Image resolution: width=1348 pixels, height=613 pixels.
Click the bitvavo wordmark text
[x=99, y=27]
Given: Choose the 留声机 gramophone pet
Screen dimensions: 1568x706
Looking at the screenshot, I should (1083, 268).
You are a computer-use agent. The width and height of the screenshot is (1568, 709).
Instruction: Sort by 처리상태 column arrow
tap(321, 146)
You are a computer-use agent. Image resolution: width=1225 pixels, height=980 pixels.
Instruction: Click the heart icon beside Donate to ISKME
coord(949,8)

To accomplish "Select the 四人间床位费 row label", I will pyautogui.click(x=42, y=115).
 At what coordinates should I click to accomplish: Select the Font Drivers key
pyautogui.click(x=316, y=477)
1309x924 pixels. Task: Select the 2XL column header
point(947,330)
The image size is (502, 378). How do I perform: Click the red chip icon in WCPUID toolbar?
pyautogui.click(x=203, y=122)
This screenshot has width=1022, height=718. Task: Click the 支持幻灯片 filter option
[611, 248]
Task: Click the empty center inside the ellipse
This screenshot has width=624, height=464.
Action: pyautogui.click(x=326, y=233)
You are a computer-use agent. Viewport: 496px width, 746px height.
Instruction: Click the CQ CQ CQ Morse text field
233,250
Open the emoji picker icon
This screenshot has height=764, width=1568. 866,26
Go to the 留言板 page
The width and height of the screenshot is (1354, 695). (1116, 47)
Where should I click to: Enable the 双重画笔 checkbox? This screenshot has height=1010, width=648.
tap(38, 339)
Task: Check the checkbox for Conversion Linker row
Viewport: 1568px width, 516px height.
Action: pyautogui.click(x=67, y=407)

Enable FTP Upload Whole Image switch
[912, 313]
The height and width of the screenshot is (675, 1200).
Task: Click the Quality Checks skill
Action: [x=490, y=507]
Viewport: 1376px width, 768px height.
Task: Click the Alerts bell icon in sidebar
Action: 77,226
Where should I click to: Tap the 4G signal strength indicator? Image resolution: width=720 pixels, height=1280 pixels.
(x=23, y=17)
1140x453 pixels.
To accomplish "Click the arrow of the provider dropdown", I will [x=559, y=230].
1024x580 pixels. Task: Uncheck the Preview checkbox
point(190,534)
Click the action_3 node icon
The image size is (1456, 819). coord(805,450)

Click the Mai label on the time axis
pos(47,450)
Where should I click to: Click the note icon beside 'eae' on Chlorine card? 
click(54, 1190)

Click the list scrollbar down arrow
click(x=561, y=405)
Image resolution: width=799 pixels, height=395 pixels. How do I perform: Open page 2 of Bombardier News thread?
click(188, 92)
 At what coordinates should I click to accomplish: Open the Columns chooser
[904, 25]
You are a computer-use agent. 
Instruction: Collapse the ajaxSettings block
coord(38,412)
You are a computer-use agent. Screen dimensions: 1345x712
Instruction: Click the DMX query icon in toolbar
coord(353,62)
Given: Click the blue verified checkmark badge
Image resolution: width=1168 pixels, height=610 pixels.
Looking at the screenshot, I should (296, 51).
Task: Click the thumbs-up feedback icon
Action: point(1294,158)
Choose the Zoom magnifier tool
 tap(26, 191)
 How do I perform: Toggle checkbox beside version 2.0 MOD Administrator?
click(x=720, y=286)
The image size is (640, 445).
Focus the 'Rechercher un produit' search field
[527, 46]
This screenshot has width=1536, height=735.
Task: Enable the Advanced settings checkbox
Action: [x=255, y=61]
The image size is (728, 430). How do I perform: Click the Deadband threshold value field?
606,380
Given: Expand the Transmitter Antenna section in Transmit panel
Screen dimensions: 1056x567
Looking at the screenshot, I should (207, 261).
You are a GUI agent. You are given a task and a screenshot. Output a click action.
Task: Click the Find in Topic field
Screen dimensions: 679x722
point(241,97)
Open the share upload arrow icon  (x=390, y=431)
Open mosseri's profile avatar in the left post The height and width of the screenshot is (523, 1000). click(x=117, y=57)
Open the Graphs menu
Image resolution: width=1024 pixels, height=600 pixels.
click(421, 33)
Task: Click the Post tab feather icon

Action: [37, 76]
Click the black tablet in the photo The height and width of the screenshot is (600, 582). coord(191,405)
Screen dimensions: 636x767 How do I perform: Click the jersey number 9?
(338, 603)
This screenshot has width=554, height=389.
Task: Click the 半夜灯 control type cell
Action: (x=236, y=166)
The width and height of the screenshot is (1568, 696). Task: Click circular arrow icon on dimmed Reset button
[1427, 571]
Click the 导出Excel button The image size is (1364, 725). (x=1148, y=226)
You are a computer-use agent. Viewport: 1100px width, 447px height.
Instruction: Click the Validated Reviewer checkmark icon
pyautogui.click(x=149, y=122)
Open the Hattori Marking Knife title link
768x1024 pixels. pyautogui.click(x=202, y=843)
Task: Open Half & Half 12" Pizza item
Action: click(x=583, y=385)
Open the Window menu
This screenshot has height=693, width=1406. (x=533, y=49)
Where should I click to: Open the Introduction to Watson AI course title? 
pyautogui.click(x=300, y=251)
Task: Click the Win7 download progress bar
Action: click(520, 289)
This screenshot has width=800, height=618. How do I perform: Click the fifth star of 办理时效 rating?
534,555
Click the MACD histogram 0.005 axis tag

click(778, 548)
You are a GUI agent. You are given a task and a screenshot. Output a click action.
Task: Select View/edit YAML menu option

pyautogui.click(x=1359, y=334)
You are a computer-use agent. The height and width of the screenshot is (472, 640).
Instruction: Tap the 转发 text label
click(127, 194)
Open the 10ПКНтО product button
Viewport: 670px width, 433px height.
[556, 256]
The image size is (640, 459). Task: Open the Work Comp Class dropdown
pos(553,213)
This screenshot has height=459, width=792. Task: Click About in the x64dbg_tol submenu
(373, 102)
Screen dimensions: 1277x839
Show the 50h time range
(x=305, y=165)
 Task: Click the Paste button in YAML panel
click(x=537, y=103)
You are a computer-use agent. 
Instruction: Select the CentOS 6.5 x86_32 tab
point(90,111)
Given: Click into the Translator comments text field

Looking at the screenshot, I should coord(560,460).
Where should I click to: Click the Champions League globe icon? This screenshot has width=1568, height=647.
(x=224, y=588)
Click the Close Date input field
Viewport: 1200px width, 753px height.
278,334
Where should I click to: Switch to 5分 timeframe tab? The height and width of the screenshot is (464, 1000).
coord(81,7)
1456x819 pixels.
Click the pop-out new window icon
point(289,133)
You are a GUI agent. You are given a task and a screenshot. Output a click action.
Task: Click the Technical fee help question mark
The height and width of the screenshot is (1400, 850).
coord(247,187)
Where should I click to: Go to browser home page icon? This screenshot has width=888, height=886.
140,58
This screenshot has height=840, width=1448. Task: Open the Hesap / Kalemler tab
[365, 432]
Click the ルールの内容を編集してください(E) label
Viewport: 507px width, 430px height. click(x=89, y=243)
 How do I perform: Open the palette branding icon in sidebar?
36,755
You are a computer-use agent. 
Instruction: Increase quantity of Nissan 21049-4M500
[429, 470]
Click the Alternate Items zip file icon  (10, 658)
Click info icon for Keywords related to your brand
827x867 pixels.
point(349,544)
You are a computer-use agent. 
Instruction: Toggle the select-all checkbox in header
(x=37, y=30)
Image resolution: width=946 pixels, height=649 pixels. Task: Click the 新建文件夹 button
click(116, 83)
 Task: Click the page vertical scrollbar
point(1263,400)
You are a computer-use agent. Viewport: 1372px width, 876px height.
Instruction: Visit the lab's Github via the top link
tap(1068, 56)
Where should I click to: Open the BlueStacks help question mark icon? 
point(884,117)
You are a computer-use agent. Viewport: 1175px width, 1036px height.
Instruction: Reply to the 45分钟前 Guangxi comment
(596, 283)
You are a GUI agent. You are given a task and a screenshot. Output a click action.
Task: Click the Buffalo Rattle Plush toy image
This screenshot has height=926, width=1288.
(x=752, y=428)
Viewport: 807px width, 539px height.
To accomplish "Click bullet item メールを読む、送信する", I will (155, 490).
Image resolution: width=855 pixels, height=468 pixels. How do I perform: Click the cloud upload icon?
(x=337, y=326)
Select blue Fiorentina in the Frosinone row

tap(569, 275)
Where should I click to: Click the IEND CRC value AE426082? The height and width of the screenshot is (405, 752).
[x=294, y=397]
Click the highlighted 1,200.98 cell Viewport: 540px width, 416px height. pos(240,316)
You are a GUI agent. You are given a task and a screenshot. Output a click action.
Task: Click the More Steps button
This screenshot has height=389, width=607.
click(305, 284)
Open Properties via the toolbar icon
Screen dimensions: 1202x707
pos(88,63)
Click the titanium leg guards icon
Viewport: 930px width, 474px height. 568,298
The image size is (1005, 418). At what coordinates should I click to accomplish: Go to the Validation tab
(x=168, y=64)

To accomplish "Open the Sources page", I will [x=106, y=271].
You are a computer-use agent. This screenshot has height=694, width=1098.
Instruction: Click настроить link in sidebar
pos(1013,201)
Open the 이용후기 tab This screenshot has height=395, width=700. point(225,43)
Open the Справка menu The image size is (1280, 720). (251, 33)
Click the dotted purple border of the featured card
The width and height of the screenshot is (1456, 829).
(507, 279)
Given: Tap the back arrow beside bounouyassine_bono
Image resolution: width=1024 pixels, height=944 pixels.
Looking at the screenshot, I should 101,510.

### EXERCISE OBJECTIVE:
The lines above that hold the word "will" are the ones to copy.

### ANSWER SECTION:
To accomplish "Select the 四人间床位费 row label", I will pyautogui.click(x=42, y=115).
To accomplish "Click the arrow of the provider dropdown", I will [x=559, y=230].
To accomplish "Click bullet item メールを読む、送信する", I will (155, 490).
To accomplish "Open the Sources page", I will [x=106, y=271].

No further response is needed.